16 Eylül 2018 00:10

Dönüşüm

Dönüşüm

Fotoğraf: Envato

Paylaş

HEPSİ O KADAR

Bütün yaptıkların, yapamadıklarının bir görüntüsüdür yalnızca. Su üstünde görünür bir parça olarak kalan. Herkesin görebileceği biçimiyle. Hepsi o kadar işte.

KANAYAN BENİM

Ateş altındayız. Vuruluyoruz birer birer. Ben gölgemi taşıyorum sırtımda, gölgem beni. Öylece koşarken gölgem vuruluyor, kanayan benim.

AĞIZSIZ

Görmeyen gözlerle izletiyorlar, duymayan kulaklarla dinletiyorlar olanları. Konuşmayan ağızlarla.

YOKLUK

Televizyonlarda görüntü varsa ses yok. Ses varsa görüntü yok. Bir şey yok yani. Hiçbir şey.

BENLİK

Ne gördünse ben gördüm. Ne duydunsa ben duydum. Ne söylenecekse ben söyledim.

SEVDADIR

Sevdadır yaşamı tetikleyen. Havayı, suyu, toprağı yeniden. Ateşi yakan da, söndüren de sevdadır. Biri çok, çoku bir ederek.

DÖNÜŞÜM

Bir güz gününü bahara döndüren sevdadır/sevdamız. Bir güz günü ağaçların yaprakları savruluyorken çiçeklenmesi yeniden. Dirilişi ikimizin. Yaşamın yenilenişidir. Hepimiz için.

YAZ IŞILTISI

Yaz bizi ısıtıyor hâlâ. Upuzun yattığı yerden. Başına üşüşen kara bulutları topluyor, denizi tarıyor tırnaklarıyla. Ayaklarıyla itekliyor güzü. Hem gece, hem gündüz. Kırpmadan gözünü. Yıldızlara, aya, güneşe vererek sırtını. Isıtıyor bizi. Işıltılarla. Bir de kendini.

SÜREKLİ

Gözyaşı hep vardır. Güldüğümüzde de, ağladığımızda da. Gülüyor muyuz, ağlıyor muyuz şimdi sürekli akan gözyaşlarımızla?

SESSİZLİĞİN SESİ

Her sessizliğin bir sesi vardır. Sessizliğin sesidir o. Dinlenir kendi içinde. Biriktirir, sindirir.

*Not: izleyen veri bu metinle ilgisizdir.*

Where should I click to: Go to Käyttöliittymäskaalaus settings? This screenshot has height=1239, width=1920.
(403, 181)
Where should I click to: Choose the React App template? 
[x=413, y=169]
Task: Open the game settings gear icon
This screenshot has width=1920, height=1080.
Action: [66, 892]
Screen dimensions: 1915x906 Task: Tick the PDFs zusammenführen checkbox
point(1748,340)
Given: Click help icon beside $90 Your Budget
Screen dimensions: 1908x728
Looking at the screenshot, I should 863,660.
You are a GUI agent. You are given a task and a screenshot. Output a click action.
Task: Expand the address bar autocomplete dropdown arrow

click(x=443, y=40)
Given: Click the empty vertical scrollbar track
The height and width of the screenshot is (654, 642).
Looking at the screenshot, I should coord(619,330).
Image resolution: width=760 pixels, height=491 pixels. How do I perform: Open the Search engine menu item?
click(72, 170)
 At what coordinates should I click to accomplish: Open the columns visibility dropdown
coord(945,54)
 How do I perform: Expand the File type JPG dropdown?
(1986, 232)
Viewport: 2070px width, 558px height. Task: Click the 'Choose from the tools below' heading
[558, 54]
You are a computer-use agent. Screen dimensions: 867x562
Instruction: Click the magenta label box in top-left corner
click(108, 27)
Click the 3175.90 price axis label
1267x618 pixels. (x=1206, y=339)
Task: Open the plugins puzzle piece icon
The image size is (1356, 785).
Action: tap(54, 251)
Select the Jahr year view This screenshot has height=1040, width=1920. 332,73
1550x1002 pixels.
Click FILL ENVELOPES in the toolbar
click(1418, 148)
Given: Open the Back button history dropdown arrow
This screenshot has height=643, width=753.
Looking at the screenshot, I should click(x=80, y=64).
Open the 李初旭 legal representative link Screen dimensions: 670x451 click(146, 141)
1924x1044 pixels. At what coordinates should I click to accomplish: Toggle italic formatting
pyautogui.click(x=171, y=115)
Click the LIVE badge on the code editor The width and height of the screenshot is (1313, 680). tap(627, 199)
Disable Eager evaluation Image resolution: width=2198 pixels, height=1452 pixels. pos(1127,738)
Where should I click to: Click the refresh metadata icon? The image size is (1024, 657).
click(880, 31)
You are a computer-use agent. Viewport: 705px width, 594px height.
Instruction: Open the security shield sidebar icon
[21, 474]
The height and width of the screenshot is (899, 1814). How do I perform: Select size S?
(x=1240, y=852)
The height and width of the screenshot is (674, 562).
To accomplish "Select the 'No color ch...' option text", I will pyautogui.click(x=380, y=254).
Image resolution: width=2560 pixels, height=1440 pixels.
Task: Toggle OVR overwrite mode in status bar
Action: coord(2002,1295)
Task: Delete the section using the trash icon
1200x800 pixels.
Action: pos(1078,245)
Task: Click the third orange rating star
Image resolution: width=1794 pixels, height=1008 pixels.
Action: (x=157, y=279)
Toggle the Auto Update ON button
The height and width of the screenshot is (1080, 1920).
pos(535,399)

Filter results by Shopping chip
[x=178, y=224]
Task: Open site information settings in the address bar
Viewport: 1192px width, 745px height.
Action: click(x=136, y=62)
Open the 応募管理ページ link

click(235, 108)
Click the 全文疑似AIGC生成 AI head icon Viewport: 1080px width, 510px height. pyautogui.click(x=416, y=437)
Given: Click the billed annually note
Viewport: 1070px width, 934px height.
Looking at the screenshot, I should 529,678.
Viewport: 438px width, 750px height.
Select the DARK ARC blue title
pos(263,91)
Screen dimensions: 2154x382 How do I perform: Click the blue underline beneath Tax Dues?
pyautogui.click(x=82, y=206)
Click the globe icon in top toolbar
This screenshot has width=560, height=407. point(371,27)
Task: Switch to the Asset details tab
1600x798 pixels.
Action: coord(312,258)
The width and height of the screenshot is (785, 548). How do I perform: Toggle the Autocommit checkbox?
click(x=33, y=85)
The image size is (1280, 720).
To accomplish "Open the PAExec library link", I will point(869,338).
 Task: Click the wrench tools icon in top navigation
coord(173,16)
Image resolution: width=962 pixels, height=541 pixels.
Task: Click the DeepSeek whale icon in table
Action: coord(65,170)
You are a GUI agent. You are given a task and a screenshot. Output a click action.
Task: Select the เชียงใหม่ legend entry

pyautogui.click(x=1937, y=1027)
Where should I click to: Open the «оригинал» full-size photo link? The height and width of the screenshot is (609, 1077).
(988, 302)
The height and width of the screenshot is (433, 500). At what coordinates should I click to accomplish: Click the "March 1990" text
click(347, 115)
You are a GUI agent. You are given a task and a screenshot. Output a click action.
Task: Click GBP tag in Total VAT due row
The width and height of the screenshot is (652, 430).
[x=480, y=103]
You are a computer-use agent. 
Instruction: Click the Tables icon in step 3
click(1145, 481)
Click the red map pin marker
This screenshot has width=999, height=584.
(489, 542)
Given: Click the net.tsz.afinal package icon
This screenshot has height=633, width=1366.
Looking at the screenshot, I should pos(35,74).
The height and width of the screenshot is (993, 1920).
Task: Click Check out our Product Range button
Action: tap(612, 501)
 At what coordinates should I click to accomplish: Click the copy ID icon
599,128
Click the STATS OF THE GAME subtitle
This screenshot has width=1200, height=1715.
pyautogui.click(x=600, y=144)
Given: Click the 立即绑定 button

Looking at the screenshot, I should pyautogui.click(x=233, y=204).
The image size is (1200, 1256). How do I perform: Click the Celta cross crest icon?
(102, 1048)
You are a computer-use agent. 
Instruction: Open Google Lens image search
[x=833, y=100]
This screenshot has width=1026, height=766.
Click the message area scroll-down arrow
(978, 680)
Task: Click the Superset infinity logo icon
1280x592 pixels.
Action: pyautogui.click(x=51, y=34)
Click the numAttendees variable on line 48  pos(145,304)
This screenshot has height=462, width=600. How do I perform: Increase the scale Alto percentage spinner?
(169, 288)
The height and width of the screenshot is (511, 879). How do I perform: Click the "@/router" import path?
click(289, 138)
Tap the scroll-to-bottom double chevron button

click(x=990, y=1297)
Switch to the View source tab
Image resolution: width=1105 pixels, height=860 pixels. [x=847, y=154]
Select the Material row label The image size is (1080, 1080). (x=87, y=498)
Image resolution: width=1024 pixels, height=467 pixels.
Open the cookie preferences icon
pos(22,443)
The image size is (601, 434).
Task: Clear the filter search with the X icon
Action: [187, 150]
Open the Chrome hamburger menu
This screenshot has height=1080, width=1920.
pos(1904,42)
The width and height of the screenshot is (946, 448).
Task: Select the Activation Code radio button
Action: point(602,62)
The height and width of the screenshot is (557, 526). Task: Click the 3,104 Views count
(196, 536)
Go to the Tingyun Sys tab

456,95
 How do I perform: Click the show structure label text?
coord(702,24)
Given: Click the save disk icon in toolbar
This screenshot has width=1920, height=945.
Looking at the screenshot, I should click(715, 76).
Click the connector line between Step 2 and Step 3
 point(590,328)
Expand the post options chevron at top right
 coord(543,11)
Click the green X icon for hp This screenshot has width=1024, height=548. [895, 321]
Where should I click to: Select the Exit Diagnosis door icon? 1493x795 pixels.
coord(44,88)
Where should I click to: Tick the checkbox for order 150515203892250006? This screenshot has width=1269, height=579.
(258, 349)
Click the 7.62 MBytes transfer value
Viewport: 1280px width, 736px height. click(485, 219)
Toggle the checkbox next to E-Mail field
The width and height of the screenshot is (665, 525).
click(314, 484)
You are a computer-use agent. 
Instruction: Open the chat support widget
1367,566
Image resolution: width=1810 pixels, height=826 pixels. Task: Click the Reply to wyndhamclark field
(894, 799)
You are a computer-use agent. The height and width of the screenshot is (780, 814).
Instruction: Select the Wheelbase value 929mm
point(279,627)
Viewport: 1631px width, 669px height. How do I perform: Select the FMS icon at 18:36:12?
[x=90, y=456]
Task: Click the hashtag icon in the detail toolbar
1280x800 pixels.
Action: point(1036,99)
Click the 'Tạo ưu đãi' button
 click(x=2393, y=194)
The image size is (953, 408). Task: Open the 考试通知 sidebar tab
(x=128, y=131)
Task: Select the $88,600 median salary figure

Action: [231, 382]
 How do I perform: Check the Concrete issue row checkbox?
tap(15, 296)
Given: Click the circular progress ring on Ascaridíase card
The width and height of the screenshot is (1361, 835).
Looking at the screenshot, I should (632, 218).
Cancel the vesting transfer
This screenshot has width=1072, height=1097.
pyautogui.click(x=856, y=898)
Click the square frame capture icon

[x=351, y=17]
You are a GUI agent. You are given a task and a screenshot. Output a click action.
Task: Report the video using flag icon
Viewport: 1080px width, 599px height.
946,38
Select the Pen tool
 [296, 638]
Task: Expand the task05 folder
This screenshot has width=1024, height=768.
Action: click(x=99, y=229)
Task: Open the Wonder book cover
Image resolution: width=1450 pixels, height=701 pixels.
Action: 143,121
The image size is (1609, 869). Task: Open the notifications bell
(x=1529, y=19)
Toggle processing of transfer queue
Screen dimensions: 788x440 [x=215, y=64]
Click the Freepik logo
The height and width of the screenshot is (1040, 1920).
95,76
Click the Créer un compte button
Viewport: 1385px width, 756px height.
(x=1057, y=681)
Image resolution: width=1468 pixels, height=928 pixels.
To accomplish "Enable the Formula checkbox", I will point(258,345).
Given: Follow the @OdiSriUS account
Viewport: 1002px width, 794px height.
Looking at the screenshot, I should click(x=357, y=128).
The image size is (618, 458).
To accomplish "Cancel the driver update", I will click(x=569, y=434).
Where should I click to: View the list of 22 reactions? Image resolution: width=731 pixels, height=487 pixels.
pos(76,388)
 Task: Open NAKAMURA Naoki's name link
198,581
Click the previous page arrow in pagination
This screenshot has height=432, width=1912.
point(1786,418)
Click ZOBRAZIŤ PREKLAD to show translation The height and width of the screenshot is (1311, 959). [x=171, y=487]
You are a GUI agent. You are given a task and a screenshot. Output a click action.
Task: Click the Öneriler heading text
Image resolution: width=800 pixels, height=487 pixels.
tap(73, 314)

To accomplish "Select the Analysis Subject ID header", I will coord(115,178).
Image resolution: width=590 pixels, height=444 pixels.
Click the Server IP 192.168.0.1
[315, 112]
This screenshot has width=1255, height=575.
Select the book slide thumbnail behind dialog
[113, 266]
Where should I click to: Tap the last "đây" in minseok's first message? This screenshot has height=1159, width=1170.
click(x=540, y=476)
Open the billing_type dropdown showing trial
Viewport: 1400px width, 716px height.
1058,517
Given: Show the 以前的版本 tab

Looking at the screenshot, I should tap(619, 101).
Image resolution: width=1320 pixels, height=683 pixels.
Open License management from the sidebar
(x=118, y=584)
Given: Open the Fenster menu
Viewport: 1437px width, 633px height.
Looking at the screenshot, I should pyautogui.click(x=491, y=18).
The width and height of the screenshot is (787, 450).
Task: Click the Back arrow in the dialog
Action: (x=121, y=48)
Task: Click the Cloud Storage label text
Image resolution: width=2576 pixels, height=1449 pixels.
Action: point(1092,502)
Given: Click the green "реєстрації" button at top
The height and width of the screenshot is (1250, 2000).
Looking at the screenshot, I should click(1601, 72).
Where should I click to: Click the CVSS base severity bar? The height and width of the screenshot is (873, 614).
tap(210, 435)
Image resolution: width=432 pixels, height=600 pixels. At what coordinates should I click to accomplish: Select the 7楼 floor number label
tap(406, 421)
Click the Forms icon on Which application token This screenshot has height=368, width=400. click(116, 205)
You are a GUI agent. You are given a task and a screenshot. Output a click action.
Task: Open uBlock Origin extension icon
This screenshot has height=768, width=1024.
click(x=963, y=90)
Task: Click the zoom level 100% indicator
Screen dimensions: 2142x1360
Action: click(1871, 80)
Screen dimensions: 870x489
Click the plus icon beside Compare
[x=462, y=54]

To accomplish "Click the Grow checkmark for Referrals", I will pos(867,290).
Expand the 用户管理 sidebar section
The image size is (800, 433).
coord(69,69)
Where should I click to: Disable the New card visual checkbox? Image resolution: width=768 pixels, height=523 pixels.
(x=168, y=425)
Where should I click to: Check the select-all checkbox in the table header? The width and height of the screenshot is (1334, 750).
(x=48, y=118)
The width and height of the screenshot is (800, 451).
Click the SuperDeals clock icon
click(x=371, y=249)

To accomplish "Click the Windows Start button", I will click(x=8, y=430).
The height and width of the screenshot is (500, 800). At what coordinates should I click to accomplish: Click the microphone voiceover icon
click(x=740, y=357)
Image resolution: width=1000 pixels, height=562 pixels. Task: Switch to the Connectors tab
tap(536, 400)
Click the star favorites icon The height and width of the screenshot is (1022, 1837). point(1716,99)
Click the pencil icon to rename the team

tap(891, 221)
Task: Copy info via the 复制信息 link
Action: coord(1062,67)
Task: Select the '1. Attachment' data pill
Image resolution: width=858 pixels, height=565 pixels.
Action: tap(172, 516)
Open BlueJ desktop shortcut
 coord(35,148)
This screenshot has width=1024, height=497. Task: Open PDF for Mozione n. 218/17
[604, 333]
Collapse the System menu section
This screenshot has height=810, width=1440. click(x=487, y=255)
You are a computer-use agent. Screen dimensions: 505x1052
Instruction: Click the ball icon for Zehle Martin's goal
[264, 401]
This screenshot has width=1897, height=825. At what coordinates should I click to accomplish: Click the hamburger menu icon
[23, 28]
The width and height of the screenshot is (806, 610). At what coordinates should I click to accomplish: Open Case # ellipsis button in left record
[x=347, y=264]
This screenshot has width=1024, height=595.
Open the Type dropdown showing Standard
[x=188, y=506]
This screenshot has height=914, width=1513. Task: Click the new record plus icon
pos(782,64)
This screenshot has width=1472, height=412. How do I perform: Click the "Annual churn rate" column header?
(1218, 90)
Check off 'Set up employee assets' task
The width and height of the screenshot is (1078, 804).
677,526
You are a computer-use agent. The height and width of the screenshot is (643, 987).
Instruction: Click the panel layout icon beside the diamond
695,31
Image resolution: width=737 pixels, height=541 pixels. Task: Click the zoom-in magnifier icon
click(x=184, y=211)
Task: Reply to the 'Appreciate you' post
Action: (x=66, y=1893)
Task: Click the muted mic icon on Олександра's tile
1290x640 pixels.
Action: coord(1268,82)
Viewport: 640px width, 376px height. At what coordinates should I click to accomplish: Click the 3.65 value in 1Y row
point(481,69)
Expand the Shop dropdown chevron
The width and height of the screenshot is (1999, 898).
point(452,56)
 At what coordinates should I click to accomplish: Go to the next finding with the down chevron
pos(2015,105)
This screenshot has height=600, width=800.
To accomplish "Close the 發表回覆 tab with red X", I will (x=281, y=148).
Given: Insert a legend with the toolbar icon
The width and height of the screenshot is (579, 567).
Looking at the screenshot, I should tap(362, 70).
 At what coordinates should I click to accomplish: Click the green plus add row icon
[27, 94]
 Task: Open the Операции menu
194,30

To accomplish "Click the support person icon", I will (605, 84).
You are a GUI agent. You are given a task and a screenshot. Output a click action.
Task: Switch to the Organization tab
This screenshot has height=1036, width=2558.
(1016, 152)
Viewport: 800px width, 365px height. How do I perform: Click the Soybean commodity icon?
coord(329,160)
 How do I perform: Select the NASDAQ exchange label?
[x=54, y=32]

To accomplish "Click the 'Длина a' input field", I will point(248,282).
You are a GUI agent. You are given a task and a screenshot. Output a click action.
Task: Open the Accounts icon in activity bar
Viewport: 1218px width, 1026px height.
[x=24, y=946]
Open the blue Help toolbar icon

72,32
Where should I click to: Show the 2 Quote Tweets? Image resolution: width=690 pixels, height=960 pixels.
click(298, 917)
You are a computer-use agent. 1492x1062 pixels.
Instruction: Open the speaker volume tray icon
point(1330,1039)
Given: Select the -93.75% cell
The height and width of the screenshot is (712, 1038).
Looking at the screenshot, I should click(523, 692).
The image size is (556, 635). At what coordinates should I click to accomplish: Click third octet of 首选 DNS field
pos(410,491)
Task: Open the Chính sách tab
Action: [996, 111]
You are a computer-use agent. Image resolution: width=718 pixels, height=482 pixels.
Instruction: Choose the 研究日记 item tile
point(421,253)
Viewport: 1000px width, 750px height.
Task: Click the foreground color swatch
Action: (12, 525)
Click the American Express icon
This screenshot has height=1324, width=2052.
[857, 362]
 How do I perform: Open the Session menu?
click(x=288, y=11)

Coşkun akan bir ırmak olur. Akan, akıtılan kanı te-mizleyen. Denize ulaşır, deniz kabarır, gök gürler. Yağmur olur. Yanan, yakılan ateşleri söndüren.

NİNNİLERLE

Hep uyutulduk ninnilerle. Söylevlerle sonrasında. Şimdi jetler, obüsler, füzelerle gök gürlüyorken; alt üst oluyorken tanklar, toplar, makinelilerle topraklar; ateş saçılı-yorken, oluk oluk akıyorken kan, ninniler artık uyandırmalı seni. Ayaklandırmalı söylevler artık herkesi.

DÜZELTME

Bir düş düzeltebilir belki yakılıp yıkılan evleri, ateş altındakileri, savrulan küllerin ortasında kaçışanları, enkazı, enkazın altında kalanları. Uyuyabilen varsa geceleri…

YAKILAN

Yanan ormanlarda yakılan ince kanatlarıdır kelebeğin. Taç yapraklarıdır çiçeklerin. Arıların artık ulaşamadığı.

YAZARIN DİĞER YAZILARI
Sefer Selvi Karikatürleri
Evrensel Gazetesi Birinci Sayfa
Evrensel Ege Sayfaları
EVRENSEL EGE

Ege'den daha fazla haber, röportaj, mektup, analiz ve köşe yazısı...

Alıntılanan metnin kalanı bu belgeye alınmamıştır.